Hundreds of symptoms have been linked to long COVID, and there is little data tracking how many people actually have it, all of which has made it difficult to clearly define the condition and expedite efforts to treat it, notes David Putrino, a physical therapist at Mount Sinai Health System in New York who has worked with scores of long COVID patients.

“Long COVID really is anyone who has contracted an acute COVID infection and at the three-month point is still feeling unwell and worse than they did before their acute COVID infection,” he said.

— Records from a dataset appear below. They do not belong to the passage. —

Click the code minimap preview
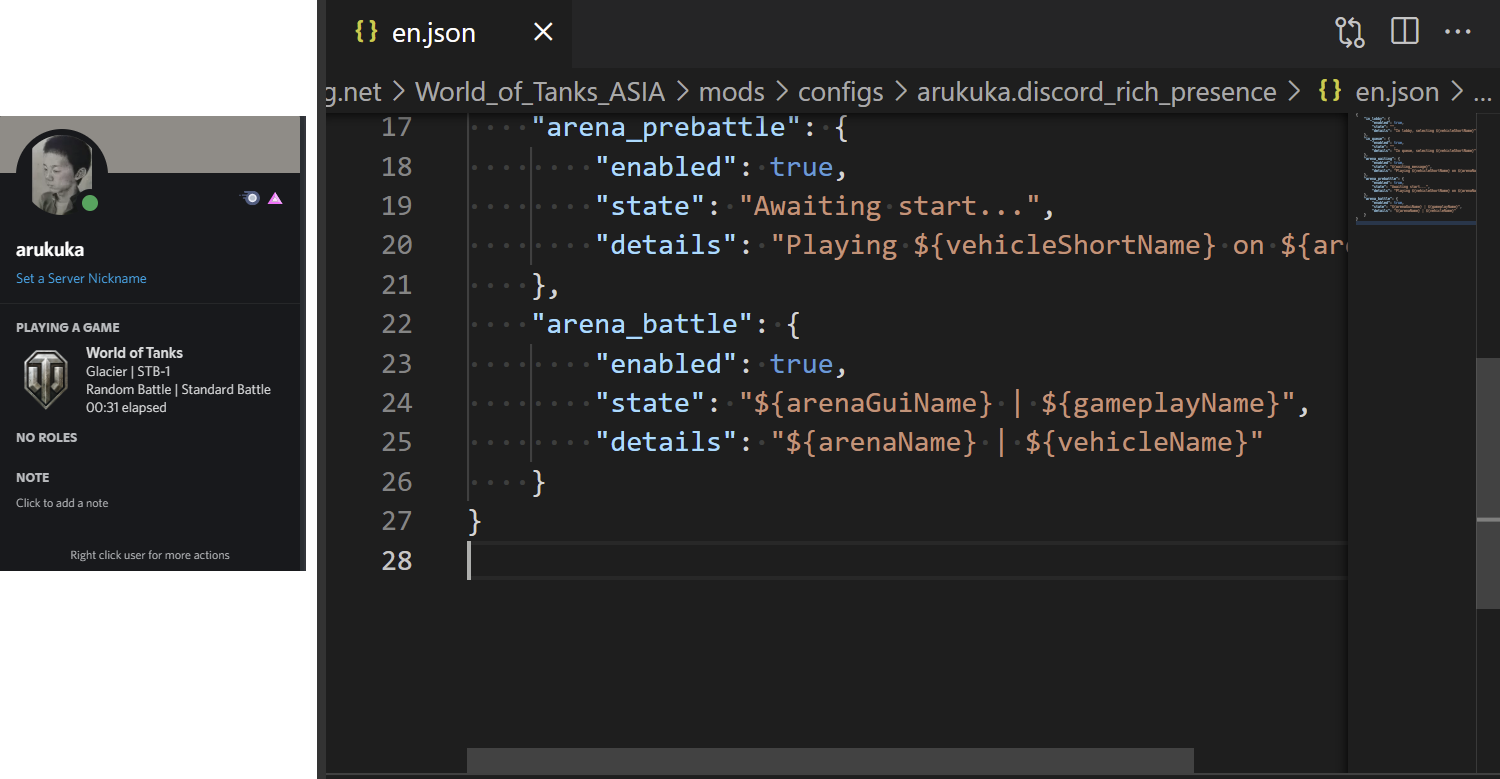The width and height of the screenshot is (1500, 779). click(x=1414, y=168)
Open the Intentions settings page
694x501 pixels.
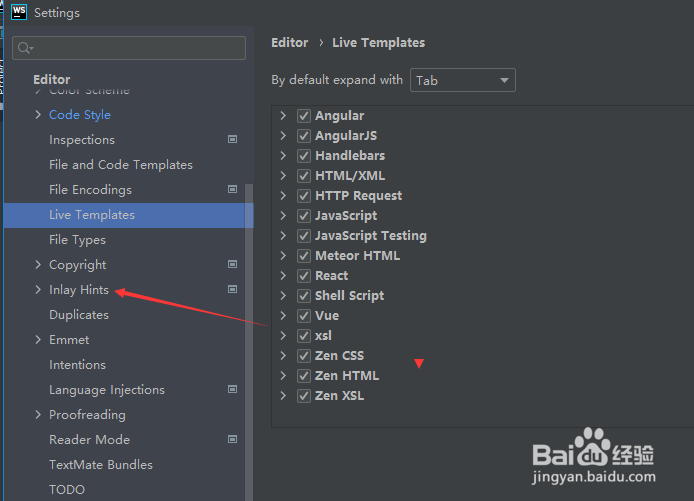tap(77, 365)

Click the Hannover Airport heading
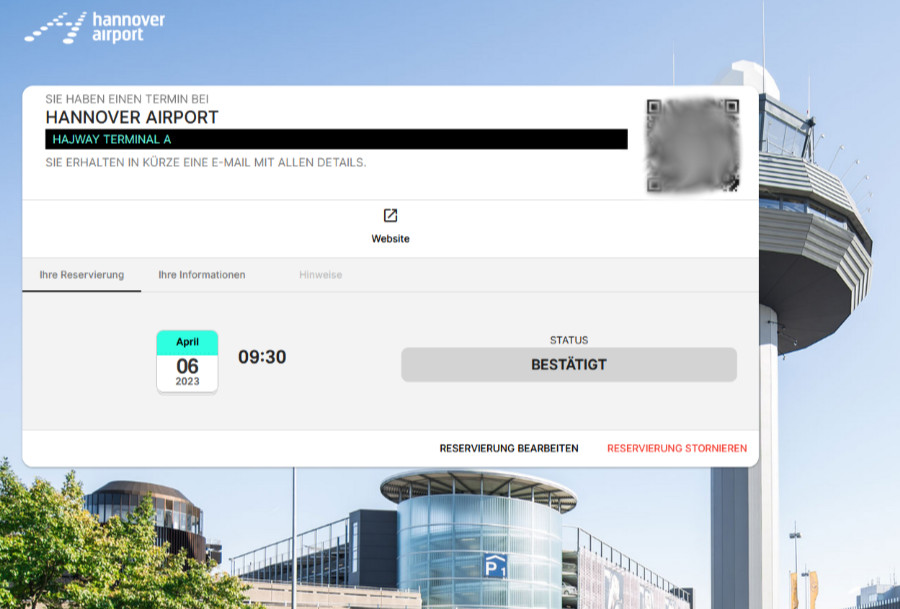coord(132,118)
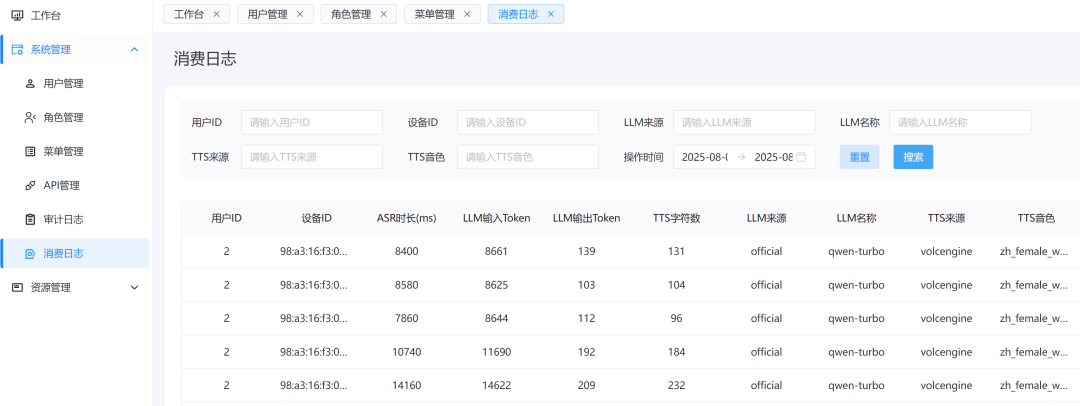Click the API管理 icon in sidebar
Screen dimensions: 1080x406
tap(30, 186)
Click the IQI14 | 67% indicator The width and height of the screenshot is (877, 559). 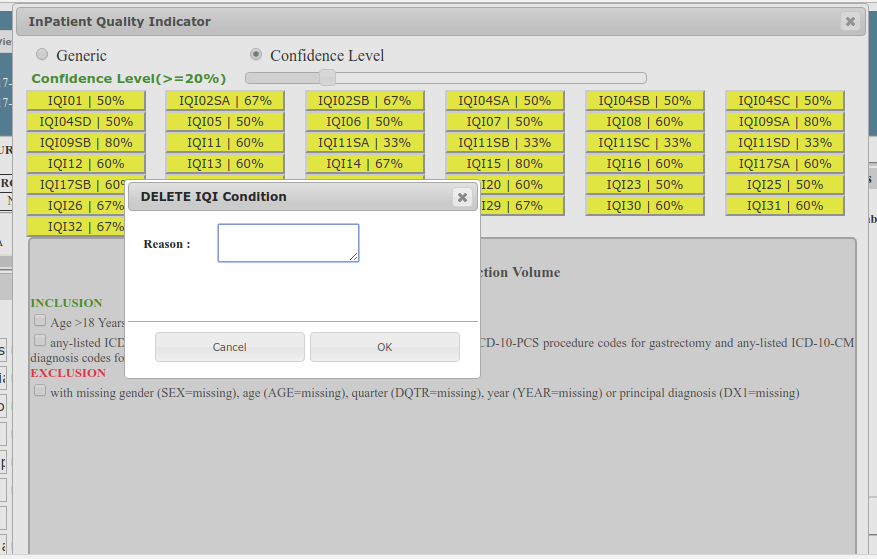(x=365, y=164)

Nevertheless, the apparent lack of urgency from government health agencies is troublesome, says Dr. Monica Verduzco-Gutierrez, chair of rehabilitation medicine at the University of Texas Health Science Center at San Antonio, who runs a long COVID clinic.

A white man with light brown curly hair and eyeglasses has a steam inhaler in his mouth as he laws reclines against a sofa in his living room.
Long COVID patient Charlie McCone uses a steam inhaler at his home in San Francisco on May 18, 2023. (Beth LaBerge/KQED)

“Part of me is like, ‘OK, they put a lot of effort in vaccines and treatments at the front lines and, yes, that’s wonderful. People aren’t dying,’” she said. “But there are now millions of people with long COVID who are suffering tremendously. I’m seeing these patients and they want some treatments now to help them. And so it’s frustrating to not be able to say, ‘OK, let’s try this right away,’ or, ‘Oh, this has been proven.’ We don’t have that, and the patients need it.”

Lisa McCorkell, of Oakland, couldn’t agree more.

“There’s definitely enough that we know about long COVID for us to be ready for clinical trials,” she said. “And given the scale of the issue, we’re at the point to see if any of those work in resolving long COVID completely or at least managing symptoms.”